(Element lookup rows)
## start
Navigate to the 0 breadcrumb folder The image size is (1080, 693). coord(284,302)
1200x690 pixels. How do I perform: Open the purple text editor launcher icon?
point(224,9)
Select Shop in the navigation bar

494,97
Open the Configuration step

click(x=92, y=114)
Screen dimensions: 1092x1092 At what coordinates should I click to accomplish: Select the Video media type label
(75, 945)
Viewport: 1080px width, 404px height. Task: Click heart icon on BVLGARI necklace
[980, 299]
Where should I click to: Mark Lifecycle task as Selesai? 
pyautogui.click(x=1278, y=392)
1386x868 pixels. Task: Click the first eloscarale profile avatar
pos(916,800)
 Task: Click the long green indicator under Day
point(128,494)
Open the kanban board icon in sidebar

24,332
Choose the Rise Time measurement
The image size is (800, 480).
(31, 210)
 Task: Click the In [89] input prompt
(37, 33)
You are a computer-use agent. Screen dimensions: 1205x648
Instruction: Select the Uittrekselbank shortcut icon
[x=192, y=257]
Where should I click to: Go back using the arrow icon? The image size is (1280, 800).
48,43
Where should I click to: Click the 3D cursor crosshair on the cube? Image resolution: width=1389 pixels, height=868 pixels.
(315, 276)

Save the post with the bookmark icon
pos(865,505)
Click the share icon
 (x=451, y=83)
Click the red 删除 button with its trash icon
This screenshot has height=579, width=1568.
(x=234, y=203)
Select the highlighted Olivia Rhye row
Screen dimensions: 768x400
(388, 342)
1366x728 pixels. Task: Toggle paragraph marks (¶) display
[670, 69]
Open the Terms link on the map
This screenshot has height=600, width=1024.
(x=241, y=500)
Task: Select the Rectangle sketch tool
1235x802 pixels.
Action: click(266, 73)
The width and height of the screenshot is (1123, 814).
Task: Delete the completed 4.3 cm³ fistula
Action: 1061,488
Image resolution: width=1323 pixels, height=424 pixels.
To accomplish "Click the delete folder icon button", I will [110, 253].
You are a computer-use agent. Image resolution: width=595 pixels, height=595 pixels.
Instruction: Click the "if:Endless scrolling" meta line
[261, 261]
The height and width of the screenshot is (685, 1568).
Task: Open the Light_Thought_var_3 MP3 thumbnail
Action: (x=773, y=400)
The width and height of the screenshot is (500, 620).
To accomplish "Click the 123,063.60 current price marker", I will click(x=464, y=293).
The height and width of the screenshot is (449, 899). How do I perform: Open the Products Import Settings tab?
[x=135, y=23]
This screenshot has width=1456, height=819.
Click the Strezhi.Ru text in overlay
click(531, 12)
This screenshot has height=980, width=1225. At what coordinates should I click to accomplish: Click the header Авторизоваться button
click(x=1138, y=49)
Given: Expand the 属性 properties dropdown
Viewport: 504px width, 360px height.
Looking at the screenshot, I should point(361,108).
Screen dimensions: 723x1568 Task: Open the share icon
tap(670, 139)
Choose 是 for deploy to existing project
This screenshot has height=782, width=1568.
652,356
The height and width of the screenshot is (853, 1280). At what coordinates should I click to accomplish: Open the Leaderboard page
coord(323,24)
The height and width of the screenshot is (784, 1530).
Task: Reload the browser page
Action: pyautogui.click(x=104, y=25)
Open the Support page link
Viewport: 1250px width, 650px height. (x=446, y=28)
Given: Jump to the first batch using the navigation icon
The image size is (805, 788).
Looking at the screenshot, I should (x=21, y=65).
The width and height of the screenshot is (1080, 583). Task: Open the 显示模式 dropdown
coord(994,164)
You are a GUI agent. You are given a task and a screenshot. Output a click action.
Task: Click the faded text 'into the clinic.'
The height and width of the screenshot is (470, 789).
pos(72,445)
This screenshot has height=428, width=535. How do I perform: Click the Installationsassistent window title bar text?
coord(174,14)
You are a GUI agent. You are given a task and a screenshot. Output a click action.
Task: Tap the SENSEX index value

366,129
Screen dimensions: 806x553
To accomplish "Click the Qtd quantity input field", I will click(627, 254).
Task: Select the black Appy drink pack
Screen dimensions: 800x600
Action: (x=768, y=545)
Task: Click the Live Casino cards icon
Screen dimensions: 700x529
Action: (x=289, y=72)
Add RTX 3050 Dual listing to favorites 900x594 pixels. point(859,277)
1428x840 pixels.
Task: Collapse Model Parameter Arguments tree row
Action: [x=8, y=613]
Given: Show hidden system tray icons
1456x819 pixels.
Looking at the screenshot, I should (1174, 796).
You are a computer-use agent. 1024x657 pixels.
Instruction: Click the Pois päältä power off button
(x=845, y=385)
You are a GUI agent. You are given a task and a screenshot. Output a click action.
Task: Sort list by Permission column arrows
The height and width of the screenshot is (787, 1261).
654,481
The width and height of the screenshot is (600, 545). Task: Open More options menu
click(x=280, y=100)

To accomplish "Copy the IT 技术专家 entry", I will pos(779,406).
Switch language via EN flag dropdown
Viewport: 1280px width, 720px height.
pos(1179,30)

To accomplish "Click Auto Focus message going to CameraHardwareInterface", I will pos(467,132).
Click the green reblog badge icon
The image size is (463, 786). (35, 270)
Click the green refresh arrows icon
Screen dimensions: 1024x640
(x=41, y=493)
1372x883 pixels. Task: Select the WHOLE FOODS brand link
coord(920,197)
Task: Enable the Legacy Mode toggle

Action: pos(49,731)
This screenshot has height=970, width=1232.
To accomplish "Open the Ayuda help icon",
## end
Directions for this task: Copy out the rows from the line containing "I will pos(467,132)." through the final line of the rows, both included.

Exercise solution:
To accomplish "Click Auto Focus message going to CameraHardwareInterface", I will pos(467,132).
Click the green reblog badge icon
The image size is (463, 786). (35, 270)
Click the green refresh arrows icon
Screen dimensions: 1024x640
(x=41, y=493)
1372x883 pixels. Task: Select the WHOLE FOODS brand link
coord(920,197)
Task: Enable the Legacy Mode toggle

Action: pos(49,731)
This screenshot has height=970, width=1232.
To accomplish "Open the Ayuda help icon",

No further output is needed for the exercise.